False Positive in ssg-object_no_runas_spec Regex – Matches Defaults Lines in /etc/sudoers

[LH-Lawliet]

Hello,

It appears that the regex used in ssg-object_no_runas_spec may incorrectly trigger a failure for the 'sudoers_no_root_target' rule by matching Defaults lines in the /etc/sudoers file, which are not user specifications.

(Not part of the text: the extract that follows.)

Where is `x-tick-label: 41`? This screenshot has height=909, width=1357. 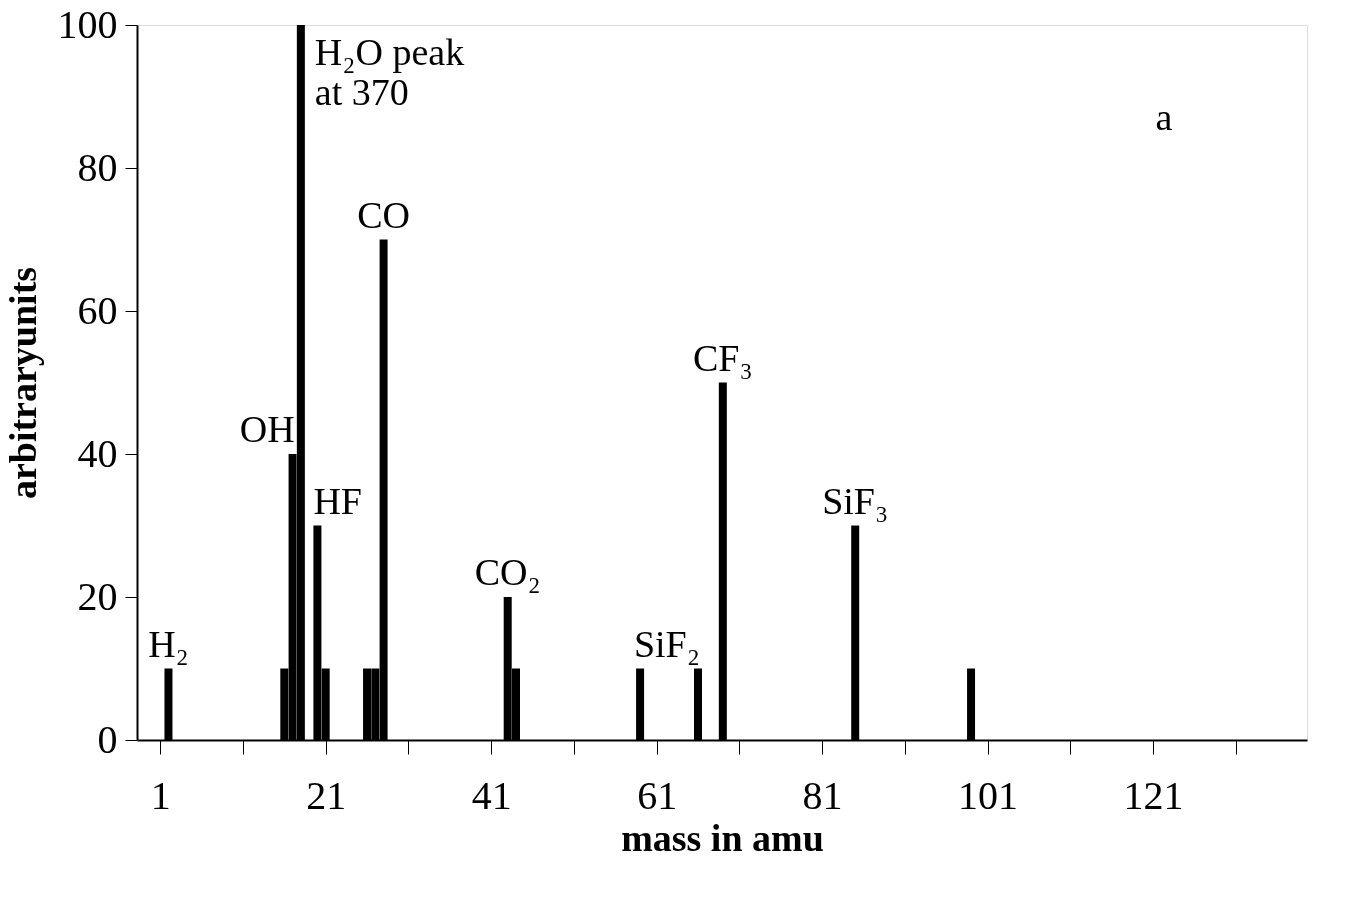 x-tick-label: 41 is located at coordinates (492, 795). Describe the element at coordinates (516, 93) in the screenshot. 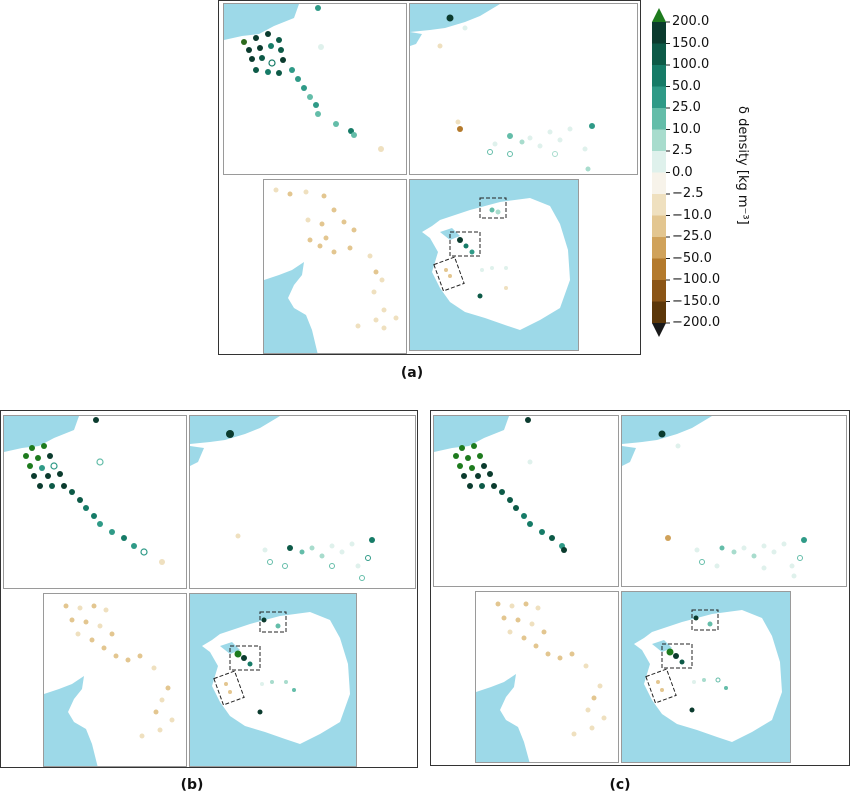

Relevant code: https://github.com/ComplianceAsCode/content/blob/301bb9d57eb0f1fccbe21659a9266dd7afd6c4ef/linux_os/guide/system/software/sudo/sudoers_no_root_target/oval/shared.xml#L44

Tested on AlmaLinux 10 with the following command:

grep -P '^\s*((?!root\b)[\w]+)\s*(\w+)\s*=\s*(.*,)?\s*[^\(\s]' /etc/sudoers /etc/sudoers.d/* 2>/dev/null
/etc/sudoers:Defaults    env_keep =  "COLORS DISPLAY HOSTNAME HISTSIZE KDEDIR LS_COLORS"
/etc/sudoers:Defaults    secure_path = /sbin:/bin:/usr/sbin:/usr/bin

These are clearly Defaults configuration lines and not user specifications lacking a runas spec. However, the regex matches them, causing a false failure of the sudoers_no_root_target rule.